One of the ways we undermine ourselves down in business is by unfavourably comparing our business to those with entirely different business models. If you’re using your blog to sell other businesses (through affiliate marketing, banner advertising and sponsored content), you’ll spend all your time creating appealing content and promoting it because your business model relies on having massive reach.

If you’re an exercise physiologist using blogging to attract new clients through Google and social media, and build your professional reputation and point-of-difference, you don’t necessarily need a large audience – in fact, depending on the particulars of the business, a big audience may be disastrous.

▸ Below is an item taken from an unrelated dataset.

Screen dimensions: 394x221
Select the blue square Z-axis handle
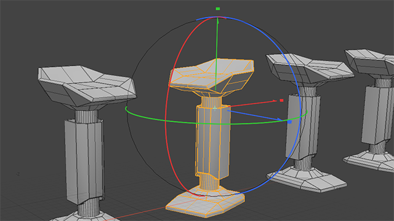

Know your business model and you’ll stop comparing apples to oranges, focusing only on what you need to improve – and forgetting about irrelevant comparisons and other distractions.

Start with what people are buying

The other major reason why I don’t teach people how to monetise their blog is because it’s a more complex question than it first appears. Oftentimes people are asking about creating a brand new business – a question which may take years to nail.

Participants at my Blogging for Business courses are business owners and sole traders who are already established in business. They know who their target market is because they’re already selling to them.

Bloggers looking to monetise their blogs need to start with large online followings. Blogger agencies don’t consider representing bloggers with followings of less than 10,000. And an eye-wateringly large following takes consistency and hard work to build. Plus, it’s no guarantee of a thriving income, as plenty of articles attest.

To turn a sizeable community into a thriving income takes savvy negotiation, networking and collaboration, a lot of content reliably produced over time, and solid digital marketing skills.

Some people develop hybrid business models, combining their own services and/or goods with brand ambassadorships, blog advertising (including affiliate marketing) and sponsored content, but arguably, these are entrepreneurial individuals with solid business models. That’s very different from bloggers seeking to be paid for their blogging efforts.

Work is still work

It’s tempting to look at what other people do and believe it’s easier, more fun and more profitable. But bloggers and online influencers with large followings work hard to grow and maintain their online communities. They’re content ninjas: producing a veritable terabyte of images, words, and videos day-in, year-out. Building a big blog or massive social media communities take plenty of work, and time.

Conversely, blogging as a marketing technique for business can be highly effective with far smaller followings and email lists. Key to this is being focused, strategic, and consistent.

The importance of blogging for your business

Business blogging attracts, educates, informs, builds trust and authority, overcomes misconceptions and other barriers to purchase, all of which leads to sales.

At my Blogging for Business course, we focus on clarifying our marketing strategy and understanding best practice principles so that websites rank for relevant search terms while attracting your particular target market. Prospects find your blog through Google and social media, sign up to your email list, continue reading your content over time, and eventually become new clients (who bring friends!).

This means that effective business blogging enables you to reduce or remove your advertising spend, instead channelling this time, money (or both) into blogging instead.

Blogging helps you service people

The internet has encouraged people expect far more information than ever before and spend more time comparing businesses and researching options. Additionally, our socialisation means that most people won’t purchase immediately (particularly older people) because we were taught as children to always walk away from a salesperson and never buy at first blush.

Business blogging helps your prospects make up their minds about doing business with you, giving you a natural way to deliver information in an appealing, informal, human way. Done well, business blogging should help you reduce your spend on sales as well as customer service – answering frequently asked questions decisively and articulately.

Although your blog is ultimately designed to make you money, like all valuable business endeavours, it’s about playing the long game.

Business blogging attracts, builds and maintains far more relationships with people than would otherwise be possible – magnifying your impact online and in real life.